Making money is art and working is art and good business is the best art

Andy Warhol

Born on August 6, 1928, in Pittsburgh, Pennsylvania, Andy Warhol was a successful magazine and ad illustrator who became a leading artist of the Pop art movements. From a young age Warhol was fascinated by Hollywood movies and enjoyed taking pictures with his own camera which he developed himself. Warhol earned a Bachelor of Fine Arts degree in Pictorial Design and soon after moved to New York City to pursue a career as a commercial artist. As a successful illustrator in the 1950s, he had a unique, whimsical style of drawing that belied its frequent sources: traced photographs and imagery. Later on, Warhol began to devote more energy into painting. His Campbell's Soup Cans which caused a sensation in the art world, made him famous worldwide. Shortly thereafter he began a large sequence of movie star portraits, including Marilyn Monroe, Elvis Presley, and Elizabeth Taylor. In the 1960s Warhol also created hundreds of films and expanded into the realm of performance art with a traveling multimedia show called The Exploding Plastic Inevitable, featuring the rock band The Velvet Underground.  Throughout his career, Warhol's art used many types of media, including hand drawing, painting, printmaking, photography, silk screening, sculpture, film, and music. He founded Interview Magazine and was the author of numerous books. His studio, The Factory, was a famous gathering place that brought together distinguished intellectuals, playwrights, Bohemian street people, Hollywood celebrities, and wealthy patrons. As a leading figure in the pop art movement, his works explore the relationship between artistic expression, celebrity culture and advertisement that flourished by the 1960s.

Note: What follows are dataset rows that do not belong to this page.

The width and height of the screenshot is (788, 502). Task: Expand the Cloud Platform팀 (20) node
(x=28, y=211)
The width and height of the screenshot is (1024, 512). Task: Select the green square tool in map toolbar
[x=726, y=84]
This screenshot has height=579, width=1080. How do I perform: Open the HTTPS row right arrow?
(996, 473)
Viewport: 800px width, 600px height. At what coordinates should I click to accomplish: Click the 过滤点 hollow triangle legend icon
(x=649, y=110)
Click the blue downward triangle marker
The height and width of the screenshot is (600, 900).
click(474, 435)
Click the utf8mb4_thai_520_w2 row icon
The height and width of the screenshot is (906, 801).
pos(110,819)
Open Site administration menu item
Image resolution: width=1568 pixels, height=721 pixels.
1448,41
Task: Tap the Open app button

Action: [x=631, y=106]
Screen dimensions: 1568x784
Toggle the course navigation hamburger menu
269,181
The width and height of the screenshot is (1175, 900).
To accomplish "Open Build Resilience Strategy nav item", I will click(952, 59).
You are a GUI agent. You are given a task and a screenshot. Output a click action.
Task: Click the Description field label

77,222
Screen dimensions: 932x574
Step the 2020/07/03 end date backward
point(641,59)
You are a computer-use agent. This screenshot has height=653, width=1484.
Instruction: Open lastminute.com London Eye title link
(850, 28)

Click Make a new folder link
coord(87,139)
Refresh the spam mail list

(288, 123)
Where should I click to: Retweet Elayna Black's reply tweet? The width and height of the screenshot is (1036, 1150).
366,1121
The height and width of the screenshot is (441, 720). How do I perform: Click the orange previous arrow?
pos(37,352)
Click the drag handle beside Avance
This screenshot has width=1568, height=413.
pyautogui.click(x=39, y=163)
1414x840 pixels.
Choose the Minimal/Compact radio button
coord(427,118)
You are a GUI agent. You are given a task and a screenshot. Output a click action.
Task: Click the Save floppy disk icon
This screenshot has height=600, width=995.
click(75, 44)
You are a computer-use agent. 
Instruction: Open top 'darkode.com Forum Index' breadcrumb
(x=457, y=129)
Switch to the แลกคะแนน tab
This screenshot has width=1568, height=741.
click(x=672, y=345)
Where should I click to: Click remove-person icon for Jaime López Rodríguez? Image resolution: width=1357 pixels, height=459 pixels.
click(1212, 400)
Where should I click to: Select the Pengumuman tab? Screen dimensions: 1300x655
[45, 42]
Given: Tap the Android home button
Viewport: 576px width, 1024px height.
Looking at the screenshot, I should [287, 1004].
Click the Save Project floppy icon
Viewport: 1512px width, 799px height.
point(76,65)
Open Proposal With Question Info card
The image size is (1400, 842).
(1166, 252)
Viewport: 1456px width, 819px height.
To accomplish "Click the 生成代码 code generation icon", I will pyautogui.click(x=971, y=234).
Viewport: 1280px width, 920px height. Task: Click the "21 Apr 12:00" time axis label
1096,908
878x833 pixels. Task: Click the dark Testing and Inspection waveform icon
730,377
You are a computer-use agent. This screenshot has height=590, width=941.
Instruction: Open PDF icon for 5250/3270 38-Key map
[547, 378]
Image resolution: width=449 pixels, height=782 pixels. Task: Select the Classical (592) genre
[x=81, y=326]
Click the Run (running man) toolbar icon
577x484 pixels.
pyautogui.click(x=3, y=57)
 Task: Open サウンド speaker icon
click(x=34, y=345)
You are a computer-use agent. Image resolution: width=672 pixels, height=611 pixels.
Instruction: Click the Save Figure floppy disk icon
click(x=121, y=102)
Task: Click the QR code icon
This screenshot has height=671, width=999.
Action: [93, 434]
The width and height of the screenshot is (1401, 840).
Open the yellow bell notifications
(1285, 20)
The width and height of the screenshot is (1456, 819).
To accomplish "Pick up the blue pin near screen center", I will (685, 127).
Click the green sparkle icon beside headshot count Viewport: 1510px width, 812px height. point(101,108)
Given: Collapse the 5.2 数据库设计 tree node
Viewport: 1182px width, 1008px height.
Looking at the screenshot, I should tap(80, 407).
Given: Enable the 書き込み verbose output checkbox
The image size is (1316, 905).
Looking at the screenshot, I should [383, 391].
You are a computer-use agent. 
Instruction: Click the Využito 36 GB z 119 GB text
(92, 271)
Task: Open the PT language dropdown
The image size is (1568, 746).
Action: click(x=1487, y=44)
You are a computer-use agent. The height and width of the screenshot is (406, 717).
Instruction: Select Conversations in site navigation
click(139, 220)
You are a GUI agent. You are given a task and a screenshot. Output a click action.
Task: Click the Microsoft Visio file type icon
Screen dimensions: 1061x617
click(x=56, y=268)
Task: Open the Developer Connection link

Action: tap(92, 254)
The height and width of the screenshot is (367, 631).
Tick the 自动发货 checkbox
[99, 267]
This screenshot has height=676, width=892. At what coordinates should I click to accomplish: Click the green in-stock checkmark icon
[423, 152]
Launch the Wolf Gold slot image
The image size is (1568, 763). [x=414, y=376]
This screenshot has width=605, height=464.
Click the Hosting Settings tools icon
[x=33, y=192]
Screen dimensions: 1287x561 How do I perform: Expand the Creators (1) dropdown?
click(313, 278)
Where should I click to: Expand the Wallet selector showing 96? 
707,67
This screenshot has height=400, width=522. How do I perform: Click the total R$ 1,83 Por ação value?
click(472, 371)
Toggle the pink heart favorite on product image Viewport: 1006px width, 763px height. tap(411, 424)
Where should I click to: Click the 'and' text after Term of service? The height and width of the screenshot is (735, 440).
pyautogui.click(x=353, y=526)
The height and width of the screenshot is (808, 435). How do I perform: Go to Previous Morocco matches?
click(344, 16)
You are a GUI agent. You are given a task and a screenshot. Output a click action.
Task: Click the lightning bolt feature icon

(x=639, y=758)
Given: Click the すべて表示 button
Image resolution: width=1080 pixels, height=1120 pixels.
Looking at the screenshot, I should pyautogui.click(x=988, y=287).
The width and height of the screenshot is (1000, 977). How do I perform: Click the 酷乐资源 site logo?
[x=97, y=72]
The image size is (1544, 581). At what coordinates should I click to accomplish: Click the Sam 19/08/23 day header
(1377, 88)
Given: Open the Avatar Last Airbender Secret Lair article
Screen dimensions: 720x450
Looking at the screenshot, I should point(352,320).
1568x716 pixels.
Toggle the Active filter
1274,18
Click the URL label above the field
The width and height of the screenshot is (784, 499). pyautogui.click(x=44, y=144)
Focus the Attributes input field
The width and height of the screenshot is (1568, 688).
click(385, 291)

Throughout the 1970s Warhol frequently socialized with celebrities such as Jackie Kennedy Onassis and Truman Capote, both of whom had been important early subjects in his art. Celebrity portraits such as musicians, film stars and other wealthy figures soon developed into a significant aspect of his career. Warhol also collaborated with the young artists Jean-Michel Basquiat, Francesco Clemente, and Keith Haring and produced numerous works through the 1970s and 1980s including Mao, Ladies and Gentlemen and Camouflage.


Warhol’s final two exhibitions were his series of Last Supper paintings, shown in Milan and his Sewn Photos (multiple prints of identical photos sewn together in a grid), exhibited in New York. Both shows opened in January 1987, one month before his death.